Ice-storms do that. Often you must have seen them

Loaded with ice a sunny winter morning

After a rain. They click upon themselves

As the breeze rises, and turn many-colored

As the stir cracks and crazes their enamel.

Soon the sun’s warmth makes them shed crystal shells

Shattering and avalanching on the snow-crust –

Such heaps of broken glass to sweep away

You’d think the inner dome of heaven had fallen.

They are dragged to the withered bracken by the load,

And they seem not to break; though once they are bowed

So low for so long, they never right themselves:

You may see their trunks arching in the woods

Years afterwards, trailing their leaves on the ground

Like girls on hands and knees that throw their hair

Before them over their heads to dry in the sun.

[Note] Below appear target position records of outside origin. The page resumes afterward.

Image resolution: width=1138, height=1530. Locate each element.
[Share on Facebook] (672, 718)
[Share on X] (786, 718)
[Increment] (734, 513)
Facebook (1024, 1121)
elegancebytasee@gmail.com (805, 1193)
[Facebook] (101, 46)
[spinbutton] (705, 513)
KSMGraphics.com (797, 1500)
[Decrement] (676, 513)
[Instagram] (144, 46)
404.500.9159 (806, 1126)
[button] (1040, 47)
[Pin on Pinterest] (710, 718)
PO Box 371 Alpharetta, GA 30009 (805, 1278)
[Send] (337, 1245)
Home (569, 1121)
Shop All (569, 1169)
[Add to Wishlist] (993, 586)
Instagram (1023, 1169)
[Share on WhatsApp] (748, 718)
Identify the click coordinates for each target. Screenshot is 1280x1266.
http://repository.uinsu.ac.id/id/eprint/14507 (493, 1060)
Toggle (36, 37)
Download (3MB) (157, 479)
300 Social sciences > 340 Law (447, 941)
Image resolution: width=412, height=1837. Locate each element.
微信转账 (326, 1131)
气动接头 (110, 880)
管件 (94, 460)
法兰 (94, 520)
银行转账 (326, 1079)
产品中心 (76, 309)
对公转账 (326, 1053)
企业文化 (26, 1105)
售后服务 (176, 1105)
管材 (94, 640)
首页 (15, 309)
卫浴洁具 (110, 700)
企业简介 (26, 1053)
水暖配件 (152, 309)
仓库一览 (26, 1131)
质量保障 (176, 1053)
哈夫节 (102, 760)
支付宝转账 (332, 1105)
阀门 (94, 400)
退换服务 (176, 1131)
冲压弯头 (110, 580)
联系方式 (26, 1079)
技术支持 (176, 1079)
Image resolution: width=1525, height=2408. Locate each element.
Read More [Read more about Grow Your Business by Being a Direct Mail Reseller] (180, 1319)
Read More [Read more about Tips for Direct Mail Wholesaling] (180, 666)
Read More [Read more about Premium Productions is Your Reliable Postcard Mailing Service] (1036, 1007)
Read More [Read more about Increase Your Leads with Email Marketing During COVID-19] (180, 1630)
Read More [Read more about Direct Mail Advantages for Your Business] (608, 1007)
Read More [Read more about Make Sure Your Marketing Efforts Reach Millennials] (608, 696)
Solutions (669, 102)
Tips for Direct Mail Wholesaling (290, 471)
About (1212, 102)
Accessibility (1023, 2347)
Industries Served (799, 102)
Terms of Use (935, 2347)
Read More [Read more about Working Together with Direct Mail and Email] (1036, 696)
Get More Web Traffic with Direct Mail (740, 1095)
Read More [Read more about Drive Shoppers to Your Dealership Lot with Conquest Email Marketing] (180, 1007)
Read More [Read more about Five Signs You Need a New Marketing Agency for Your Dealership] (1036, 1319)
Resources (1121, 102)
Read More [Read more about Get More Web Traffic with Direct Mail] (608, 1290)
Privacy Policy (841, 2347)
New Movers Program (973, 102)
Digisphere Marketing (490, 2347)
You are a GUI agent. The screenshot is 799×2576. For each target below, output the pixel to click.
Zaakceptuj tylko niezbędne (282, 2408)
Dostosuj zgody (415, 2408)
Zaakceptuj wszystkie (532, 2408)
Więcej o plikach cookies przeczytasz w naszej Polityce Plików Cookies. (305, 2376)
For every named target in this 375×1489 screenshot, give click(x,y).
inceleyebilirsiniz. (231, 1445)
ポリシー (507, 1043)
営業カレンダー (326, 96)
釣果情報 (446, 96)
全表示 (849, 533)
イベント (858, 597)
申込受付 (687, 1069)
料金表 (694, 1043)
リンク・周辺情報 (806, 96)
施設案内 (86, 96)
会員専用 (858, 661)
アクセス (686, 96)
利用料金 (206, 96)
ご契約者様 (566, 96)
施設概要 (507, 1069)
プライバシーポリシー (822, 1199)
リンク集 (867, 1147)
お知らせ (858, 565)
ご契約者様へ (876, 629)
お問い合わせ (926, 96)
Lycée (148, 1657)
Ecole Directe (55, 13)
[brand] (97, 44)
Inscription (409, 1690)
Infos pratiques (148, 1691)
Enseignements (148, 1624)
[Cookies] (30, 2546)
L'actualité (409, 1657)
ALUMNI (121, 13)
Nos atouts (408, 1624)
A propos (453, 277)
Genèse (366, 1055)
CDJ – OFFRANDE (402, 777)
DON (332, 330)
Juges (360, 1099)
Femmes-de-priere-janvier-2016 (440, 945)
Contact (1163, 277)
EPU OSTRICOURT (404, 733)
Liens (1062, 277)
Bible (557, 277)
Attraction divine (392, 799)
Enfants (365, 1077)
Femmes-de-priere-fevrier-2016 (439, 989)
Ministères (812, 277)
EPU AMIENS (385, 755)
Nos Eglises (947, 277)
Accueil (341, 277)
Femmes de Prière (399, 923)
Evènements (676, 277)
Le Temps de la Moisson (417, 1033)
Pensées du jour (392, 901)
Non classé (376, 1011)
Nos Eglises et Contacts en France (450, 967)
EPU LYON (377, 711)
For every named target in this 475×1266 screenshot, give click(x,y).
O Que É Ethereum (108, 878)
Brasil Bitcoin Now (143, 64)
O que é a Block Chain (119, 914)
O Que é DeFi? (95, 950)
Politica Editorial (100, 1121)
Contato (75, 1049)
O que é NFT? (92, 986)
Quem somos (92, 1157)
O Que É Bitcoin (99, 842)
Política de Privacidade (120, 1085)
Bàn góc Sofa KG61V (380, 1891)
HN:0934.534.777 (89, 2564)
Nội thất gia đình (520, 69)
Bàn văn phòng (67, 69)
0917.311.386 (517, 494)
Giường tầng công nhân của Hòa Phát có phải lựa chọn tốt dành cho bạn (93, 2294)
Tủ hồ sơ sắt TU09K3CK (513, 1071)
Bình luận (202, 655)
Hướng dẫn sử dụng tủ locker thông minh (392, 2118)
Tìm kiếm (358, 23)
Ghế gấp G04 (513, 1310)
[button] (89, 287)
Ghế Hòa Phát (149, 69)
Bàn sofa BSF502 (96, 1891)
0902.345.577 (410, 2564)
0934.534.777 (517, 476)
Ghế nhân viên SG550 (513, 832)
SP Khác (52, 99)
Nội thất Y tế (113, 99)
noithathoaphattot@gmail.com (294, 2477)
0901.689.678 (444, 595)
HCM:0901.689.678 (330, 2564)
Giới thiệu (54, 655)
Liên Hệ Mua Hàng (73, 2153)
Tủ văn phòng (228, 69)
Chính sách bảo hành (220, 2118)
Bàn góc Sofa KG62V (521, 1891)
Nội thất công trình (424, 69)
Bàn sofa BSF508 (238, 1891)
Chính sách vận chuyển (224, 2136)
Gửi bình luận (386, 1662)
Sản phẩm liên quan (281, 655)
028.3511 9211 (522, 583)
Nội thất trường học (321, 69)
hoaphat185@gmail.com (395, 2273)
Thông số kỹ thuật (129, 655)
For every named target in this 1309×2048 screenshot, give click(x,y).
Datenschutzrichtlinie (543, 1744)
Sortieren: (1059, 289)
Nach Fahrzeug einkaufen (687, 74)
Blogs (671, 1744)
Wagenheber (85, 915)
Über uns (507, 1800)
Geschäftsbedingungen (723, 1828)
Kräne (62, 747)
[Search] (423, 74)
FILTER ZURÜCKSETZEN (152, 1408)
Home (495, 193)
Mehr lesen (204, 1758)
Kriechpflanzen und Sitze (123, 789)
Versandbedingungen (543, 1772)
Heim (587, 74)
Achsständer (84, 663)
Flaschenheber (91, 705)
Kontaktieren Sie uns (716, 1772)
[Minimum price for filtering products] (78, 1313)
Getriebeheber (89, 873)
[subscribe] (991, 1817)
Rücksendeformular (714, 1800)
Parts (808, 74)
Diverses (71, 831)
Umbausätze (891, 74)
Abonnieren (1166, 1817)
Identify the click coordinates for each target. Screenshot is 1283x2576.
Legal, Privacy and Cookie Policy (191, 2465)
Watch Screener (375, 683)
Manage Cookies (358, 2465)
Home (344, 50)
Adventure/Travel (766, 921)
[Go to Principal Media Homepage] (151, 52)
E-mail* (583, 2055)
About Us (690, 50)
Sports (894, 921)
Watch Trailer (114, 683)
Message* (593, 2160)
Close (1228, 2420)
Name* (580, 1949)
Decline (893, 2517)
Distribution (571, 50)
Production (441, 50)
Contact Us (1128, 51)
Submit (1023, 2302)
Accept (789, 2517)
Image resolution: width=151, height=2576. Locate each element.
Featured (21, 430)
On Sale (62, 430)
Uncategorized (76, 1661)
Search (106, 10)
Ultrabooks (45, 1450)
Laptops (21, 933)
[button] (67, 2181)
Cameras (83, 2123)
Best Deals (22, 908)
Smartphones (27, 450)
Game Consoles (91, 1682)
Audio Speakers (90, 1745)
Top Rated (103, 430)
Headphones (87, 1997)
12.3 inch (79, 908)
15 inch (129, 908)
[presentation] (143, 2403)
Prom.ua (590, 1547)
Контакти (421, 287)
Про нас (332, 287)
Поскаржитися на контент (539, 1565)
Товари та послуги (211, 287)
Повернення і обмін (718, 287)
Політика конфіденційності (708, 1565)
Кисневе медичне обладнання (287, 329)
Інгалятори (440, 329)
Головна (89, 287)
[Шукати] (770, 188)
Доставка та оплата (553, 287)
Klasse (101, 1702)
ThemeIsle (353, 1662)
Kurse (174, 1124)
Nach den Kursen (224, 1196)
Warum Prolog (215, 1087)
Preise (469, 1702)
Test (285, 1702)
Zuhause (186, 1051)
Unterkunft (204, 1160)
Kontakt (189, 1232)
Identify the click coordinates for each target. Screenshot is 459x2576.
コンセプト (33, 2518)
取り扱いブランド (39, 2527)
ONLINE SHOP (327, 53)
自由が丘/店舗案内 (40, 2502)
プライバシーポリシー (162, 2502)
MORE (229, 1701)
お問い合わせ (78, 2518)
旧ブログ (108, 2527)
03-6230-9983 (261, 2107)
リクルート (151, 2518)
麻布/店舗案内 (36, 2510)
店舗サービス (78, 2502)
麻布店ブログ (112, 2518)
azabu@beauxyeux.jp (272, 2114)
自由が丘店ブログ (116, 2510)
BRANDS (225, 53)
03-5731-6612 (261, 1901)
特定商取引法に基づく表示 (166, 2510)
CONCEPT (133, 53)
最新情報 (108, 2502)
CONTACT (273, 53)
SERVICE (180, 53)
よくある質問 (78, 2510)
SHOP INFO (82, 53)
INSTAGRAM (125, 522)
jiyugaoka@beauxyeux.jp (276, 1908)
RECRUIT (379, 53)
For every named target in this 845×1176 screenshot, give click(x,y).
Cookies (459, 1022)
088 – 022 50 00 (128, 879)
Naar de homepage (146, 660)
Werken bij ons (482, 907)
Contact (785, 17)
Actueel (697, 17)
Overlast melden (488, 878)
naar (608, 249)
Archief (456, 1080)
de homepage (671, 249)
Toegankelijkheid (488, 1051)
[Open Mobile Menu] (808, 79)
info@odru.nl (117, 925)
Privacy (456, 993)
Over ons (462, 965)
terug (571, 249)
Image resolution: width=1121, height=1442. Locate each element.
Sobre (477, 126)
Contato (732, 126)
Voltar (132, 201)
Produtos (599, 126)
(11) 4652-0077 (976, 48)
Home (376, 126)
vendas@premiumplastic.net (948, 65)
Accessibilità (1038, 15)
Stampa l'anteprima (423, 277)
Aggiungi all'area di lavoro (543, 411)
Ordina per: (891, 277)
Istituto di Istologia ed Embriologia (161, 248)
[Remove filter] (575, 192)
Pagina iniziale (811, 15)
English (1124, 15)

But I was going to say when Truth broke in

With all her matter-of-fact about the ice-storm

I should prefer to have some boy bend them

As he went out and in to fetch the cows –

Some boy too far from town to learn baseball,

Whose only play was what he found himself,

Summer or winter, and could play alone.

One by one he subdued his father’s trees

By riding them down over and over again

Until he took the stiffness out of them,

And not one but hung limp, not one was left

For him to conquer. He learned all there was

To learn about not launching out too soon

And so not carrying the tree away

Clear to the ground. He always kept his poise

To the top branches, climbing carefully

With the same pains you use to fill a cup

Up to the brim, and even above the brim.

Then he flung outward, feet first, with a swish,

Kicking his way down through the air to the ground.

So was I once myself a swinger of birches.

And so I dream of going back to be.

It’s when I’m weary of considerations,

And life is too much like a pathless wood

Where your face burns and tickles with the cobwebs

Broken across it, and one eye is weeping

From a twig’s having lashed across it open.

I’d like to get away from earth awhile

And then come back to it and begin over.

May no fate willfully misunderstand me

And half grant what I wish and snatch me away

Not to return. Earth’s the right place for love:

I don’t know where’ it’s likely to go better.

I’d like to go by climbing a birch tree,

And climb black branches up a snow-white trunk

Toward heaven, till the tree could bear no more,

But dipped its top and set me down again.

That would be good both going and coming back.

One could do worse than be a swinger of birches.